Horner-Syndrom bei Hunden: Ursachen, Symptome und Behandlung
Autor: Stela E. Seemann
Hundeernährungsberaterin
Was ist das Horner-Syndrom?
Bestimmte Nerven steuern Pupille, Lidspannung und Lage des Auges. Wird diese Nervenbahn irgendwo auf ihrem Weg gestört, entsteht das typische Bild.
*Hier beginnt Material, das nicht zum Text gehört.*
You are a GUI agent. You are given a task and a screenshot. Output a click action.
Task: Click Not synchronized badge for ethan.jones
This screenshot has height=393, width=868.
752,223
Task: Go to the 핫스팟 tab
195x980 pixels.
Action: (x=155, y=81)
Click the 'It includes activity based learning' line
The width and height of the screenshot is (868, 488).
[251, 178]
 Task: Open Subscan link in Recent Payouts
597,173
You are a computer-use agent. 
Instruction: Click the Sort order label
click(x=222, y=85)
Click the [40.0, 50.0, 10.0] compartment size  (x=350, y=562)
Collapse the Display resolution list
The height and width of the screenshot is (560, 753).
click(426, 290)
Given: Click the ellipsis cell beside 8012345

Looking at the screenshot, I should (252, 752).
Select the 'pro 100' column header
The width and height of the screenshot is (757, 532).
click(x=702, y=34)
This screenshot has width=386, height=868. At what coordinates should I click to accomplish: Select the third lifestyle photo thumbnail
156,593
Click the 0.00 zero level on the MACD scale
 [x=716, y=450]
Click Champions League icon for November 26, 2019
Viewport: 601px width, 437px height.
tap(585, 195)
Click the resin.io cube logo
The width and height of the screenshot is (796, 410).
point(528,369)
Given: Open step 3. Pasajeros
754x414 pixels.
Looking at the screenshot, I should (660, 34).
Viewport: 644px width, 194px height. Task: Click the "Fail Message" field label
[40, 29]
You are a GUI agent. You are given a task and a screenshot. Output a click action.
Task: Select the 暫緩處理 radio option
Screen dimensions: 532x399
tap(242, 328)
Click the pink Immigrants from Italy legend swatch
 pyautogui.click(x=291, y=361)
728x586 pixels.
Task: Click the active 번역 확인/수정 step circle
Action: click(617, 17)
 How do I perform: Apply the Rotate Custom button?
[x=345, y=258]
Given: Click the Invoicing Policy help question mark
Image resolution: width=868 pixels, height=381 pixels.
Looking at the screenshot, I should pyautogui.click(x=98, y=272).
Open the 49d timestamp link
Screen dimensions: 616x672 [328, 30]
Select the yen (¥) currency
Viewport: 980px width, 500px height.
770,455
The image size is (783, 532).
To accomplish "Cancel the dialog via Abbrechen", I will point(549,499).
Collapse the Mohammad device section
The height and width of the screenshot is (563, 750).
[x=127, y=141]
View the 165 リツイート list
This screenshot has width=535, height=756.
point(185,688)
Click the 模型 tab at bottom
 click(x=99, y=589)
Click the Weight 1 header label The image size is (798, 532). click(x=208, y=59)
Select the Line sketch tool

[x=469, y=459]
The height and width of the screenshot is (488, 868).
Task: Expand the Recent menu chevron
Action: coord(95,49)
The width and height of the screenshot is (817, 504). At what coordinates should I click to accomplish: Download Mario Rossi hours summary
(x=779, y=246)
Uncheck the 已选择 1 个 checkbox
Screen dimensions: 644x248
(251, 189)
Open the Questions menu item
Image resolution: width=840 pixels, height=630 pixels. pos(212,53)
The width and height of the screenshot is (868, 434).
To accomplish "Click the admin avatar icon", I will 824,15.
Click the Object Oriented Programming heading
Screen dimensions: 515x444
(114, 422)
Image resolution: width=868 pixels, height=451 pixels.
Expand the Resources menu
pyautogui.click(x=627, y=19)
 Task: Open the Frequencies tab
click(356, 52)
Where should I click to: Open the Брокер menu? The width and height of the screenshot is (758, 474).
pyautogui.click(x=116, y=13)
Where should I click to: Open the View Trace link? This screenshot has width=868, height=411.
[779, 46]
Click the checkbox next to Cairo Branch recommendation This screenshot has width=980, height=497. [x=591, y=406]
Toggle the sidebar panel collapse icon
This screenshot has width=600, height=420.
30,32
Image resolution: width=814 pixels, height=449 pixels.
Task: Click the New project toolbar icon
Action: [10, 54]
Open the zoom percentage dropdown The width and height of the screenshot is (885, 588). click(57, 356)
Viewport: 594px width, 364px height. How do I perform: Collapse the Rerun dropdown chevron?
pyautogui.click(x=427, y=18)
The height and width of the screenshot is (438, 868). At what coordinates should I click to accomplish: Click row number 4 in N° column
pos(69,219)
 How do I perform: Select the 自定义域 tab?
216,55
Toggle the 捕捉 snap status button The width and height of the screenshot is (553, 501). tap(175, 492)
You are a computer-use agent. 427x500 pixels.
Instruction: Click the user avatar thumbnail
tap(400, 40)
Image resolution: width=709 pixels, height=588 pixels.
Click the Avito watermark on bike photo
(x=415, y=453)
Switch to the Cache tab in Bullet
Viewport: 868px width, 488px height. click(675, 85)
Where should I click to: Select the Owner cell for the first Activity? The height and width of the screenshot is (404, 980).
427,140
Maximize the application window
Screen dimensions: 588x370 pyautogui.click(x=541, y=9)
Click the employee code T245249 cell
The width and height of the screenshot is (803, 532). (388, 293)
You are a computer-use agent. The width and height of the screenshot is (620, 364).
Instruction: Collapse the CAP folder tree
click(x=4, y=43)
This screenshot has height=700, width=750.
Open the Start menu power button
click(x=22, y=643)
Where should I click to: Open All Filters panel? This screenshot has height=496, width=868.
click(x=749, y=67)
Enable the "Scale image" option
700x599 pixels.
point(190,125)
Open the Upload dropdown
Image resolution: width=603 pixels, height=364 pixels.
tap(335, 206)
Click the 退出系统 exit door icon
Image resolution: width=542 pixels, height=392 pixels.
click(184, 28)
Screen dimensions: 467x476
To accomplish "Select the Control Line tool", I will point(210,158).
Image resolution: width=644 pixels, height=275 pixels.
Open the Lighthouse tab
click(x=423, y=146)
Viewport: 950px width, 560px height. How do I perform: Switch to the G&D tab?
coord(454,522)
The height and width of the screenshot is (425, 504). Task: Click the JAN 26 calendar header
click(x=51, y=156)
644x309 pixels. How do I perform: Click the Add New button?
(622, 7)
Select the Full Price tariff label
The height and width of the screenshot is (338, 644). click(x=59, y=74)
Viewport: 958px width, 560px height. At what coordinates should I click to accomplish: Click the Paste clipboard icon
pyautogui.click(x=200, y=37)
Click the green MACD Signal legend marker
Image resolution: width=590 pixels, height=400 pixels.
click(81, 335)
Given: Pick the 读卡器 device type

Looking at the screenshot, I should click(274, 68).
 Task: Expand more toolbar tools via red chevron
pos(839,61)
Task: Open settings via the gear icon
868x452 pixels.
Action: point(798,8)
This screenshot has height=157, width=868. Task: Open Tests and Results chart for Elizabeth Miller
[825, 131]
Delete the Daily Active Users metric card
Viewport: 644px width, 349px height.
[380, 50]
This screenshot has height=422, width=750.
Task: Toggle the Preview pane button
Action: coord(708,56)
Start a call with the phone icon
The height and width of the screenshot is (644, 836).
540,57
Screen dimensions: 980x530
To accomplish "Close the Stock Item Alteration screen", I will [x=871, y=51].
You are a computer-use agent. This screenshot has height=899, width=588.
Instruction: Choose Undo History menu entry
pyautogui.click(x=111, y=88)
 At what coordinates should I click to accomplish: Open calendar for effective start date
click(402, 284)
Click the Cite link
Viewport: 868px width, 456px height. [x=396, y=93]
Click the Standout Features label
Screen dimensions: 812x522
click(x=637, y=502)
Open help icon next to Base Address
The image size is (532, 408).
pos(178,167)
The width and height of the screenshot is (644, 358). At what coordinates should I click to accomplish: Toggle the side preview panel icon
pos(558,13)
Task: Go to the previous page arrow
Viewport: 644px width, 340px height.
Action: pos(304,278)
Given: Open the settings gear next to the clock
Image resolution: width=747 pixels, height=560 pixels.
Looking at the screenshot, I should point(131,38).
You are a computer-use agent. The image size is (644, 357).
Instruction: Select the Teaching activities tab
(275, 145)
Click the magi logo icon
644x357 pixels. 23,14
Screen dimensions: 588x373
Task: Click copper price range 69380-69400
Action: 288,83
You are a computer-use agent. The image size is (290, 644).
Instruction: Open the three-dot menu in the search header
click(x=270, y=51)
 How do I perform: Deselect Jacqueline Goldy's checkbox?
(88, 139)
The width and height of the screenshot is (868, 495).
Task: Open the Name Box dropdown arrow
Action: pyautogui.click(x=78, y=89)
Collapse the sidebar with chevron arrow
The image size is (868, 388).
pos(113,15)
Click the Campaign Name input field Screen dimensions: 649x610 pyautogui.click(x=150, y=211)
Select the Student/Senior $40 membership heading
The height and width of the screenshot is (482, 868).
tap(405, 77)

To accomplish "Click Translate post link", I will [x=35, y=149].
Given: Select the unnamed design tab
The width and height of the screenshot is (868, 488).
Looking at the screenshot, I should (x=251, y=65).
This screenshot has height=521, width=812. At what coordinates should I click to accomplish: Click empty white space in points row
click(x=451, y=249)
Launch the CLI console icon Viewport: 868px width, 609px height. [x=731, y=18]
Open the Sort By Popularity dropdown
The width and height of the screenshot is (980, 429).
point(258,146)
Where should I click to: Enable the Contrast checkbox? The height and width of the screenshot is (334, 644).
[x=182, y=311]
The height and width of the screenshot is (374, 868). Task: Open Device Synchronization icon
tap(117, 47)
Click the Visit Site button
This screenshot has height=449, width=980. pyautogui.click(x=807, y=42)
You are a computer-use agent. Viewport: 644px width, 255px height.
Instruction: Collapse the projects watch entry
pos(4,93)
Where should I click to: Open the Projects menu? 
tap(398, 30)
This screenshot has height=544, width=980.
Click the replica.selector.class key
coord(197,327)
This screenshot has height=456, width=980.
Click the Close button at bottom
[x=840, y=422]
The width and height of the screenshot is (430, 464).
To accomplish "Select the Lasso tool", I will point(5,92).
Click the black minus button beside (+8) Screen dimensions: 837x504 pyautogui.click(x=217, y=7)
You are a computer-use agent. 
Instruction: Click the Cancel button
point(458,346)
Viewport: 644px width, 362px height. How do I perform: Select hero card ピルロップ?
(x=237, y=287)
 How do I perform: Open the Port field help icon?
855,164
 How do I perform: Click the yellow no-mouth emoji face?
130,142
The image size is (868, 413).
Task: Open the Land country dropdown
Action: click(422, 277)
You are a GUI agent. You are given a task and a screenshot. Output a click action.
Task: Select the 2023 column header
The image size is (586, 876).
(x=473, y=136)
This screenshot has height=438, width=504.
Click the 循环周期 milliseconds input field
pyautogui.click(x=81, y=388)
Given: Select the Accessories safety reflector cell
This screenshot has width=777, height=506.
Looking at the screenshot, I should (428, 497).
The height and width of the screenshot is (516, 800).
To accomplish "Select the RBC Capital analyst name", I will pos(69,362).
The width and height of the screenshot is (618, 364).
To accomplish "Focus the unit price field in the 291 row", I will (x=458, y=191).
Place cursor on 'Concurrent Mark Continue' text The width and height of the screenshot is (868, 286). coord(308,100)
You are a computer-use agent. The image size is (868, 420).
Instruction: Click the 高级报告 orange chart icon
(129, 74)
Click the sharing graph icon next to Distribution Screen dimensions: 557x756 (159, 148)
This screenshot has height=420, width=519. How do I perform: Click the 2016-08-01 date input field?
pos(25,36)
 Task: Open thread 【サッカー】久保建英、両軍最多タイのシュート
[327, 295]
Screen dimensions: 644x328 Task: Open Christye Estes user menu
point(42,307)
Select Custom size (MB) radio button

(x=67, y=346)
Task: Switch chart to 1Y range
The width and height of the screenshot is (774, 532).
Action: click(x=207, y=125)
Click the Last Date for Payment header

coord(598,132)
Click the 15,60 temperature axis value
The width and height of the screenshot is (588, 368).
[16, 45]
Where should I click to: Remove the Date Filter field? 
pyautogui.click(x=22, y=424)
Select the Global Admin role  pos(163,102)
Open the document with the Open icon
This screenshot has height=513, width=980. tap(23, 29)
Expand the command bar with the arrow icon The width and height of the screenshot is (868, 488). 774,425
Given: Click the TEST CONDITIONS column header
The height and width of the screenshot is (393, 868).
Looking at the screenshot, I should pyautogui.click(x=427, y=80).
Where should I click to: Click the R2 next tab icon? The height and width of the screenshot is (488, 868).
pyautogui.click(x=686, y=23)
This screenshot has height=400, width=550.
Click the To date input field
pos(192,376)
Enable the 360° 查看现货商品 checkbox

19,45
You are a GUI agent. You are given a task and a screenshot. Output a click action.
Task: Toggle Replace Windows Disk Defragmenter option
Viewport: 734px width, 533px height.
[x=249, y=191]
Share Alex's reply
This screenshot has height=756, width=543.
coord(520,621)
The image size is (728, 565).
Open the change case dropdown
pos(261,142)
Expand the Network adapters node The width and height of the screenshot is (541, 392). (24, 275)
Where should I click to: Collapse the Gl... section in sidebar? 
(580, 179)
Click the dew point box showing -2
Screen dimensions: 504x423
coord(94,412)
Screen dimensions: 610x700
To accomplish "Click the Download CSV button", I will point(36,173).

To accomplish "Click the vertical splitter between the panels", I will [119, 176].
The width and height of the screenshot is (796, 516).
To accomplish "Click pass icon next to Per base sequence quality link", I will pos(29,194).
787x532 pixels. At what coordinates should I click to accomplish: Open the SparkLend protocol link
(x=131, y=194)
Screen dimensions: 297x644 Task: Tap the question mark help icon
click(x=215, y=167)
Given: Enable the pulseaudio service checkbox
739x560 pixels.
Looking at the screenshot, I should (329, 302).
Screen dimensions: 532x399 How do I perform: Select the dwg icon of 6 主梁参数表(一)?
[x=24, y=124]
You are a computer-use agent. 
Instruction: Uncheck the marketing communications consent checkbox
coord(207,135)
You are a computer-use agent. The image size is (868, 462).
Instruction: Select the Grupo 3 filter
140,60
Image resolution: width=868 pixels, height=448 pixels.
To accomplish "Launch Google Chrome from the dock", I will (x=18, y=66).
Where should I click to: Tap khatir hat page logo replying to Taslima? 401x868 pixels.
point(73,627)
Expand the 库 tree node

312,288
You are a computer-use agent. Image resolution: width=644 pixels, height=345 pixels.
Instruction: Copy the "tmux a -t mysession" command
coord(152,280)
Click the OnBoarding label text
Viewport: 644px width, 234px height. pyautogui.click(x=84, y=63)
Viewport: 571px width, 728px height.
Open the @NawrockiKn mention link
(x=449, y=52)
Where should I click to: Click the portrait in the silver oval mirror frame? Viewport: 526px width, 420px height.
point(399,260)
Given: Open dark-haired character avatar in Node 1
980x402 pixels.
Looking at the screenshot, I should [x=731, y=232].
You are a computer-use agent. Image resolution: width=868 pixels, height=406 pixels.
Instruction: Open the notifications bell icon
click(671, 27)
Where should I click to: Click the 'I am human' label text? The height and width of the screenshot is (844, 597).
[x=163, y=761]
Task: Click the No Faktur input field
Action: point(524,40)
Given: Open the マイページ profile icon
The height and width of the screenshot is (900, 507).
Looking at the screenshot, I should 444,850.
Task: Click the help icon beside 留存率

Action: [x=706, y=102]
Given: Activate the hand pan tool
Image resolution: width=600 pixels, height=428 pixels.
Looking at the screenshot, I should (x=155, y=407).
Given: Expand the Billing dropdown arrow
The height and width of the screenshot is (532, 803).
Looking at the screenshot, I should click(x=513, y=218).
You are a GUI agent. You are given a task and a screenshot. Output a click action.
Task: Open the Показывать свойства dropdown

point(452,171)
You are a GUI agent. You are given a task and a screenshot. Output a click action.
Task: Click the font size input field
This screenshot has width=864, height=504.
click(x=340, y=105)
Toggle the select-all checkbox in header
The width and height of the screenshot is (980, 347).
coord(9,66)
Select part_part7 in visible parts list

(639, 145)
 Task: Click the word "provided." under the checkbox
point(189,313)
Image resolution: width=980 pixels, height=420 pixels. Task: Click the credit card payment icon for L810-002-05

Weil die Bahn lang ist, kann die Ursache an ganz verschiedenen Stellen liegen.
Typische Anzeichen (meist einseitig)
- hängendes Oberlid
- verengte Pupille
- eingesunken wirkendes Auge
- vorfallendes drittes Augenlid
Mögliche Ursachen
- Idiopathisch: ohne fassbare Ursache, häufig und mit guter Prognose (öfter bei Golden Retrievern).
- Ohrerkrankungen: etwa eine tiefe Mittelohrentzündung.
- Verletzungen im Bereich von Hals, Kopf oder Brust.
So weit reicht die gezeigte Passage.